--- Exercise instructions ---
1. List every card suit named in the forum post below about D&D stat dumping and a card table.
2. Resume the forum post below about D&D stat dumping and a card table, picking up right after its final sentence.

That is exactly what stat dumping means. And it's an integral part of the point-buy system (choosing which stats are important for your character and which aren't). Notice that the system already sets a limit to stat dumping (the minimum for a stat in 7 in point-buy, compared to 3 when rolling). Also, increasing high stats costs more than increasing low stats, so you can't get crazy stats with the points you scrounged. In case you haven't noticed, absolutely no D&D ruleset puts the minimum for a stat at 10 for point-buy (it's 8 in 3.5, 4e and 5e).
Kobold Cleaver wrote:
I found the logic behind the table. Suits correspond with alignments:- LG and NG: Hearts
- CG and CN: Diamonds
- LE and LN: Clubs
- CE and NE: Spades
- N: any (see below)
And values correspond with abilities:
Neutral cards get Aces and Jokers:
The * is used to distinguish between the 2 jokers in the table, but without any more details. I assume the Owl gets the red joker and the Twin the black one, given the ordering used for suits (Hearts, Diamonds, Clubs, Spades).

--- Material provided ---
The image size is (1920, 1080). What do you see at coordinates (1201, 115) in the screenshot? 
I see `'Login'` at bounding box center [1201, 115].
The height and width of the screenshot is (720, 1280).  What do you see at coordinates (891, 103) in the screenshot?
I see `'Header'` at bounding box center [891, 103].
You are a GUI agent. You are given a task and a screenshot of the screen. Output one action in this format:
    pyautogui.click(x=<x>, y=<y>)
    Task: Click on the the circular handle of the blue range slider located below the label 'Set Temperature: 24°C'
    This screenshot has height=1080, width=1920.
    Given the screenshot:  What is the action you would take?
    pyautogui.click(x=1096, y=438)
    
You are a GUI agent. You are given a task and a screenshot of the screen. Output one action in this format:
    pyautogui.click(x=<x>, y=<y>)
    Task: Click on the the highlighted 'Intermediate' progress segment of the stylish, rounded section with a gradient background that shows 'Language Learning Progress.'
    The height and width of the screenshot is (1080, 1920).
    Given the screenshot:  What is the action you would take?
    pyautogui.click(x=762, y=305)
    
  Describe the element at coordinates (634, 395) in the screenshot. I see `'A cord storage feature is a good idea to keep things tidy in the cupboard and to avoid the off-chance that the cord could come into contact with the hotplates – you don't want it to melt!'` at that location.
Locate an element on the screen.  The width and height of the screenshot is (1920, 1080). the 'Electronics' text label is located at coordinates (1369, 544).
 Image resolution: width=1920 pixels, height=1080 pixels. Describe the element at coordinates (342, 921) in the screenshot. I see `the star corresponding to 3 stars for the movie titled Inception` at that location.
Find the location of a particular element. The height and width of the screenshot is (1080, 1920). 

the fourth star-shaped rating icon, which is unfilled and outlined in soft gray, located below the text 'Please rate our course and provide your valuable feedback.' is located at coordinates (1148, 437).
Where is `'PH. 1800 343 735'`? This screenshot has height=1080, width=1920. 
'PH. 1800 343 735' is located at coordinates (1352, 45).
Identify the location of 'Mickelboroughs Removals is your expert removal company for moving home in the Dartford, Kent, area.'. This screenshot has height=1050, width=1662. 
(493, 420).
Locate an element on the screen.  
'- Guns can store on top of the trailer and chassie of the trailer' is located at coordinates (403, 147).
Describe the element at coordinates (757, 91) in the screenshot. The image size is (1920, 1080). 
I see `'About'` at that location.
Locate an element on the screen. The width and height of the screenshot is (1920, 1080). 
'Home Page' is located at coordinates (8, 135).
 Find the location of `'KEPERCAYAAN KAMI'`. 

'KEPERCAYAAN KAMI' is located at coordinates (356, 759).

--- Replies ---
1.
Hearts
Diamonds
Clubs
Spades

2.
@Lady-J Nonsense. This is a module written by Paizo (not a GM customization) and 15 point is the standard Paizo writes their modules for. Your comment about monstrous races makes no sense either. In pathfinder, playable races are categorized as Core, Featured or Uncommon. In this party, there are 3 characters with featured races and 1 with an uncommon race (the Kitsune). Both Aasimar and Tengu are stronger than core races, according to the race-building rules (15 and 13 RP vs 8-11).
@Speaker for the Dead: Paladins are not known for being stealthy. So once the pixies know he's nearby (from the aura), they shouldn't have trouble locating him with mundane senses.
I've been told that roll 3d6 is equivalent to 15 point buy, and 4d6 drop lowest with 20 point buy.
3d6 is significantly worse than 15 point buy. It's equivalent to basic NPC stats (13/12/11/10/9/8) or monster stats (11/11/11/10/10/10), which are 3 point buy. 15 point buy is equivalent to heroic NPC stats (15/14/13/12/10/8). I'd guess that the heroic NPC array was an attempt to emulate 4d6 drop lowest (back in 3.5), but they got the math wrong. 20 point buy is probably closer.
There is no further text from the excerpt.